• _Exercise aim_
Only the lines from the one containing "Click the Persons text label" through the end of the data below are to be repeated, exactly as given, without pictures.

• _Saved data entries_
▽

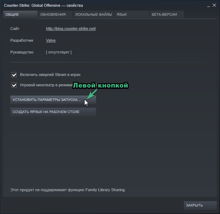Toggle the Steam overlay in-game checkbox
Image resolution: width=220 pixels, height=214 pixels.
coord(14,75)
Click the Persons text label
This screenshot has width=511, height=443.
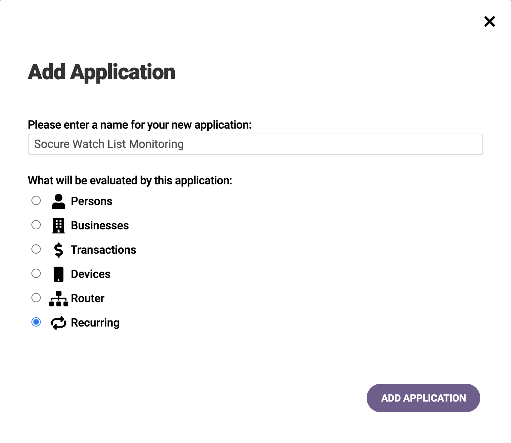click(91, 201)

△

• _Response_
Click the Persons text label
This screenshot has width=511, height=443.
click(91, 201)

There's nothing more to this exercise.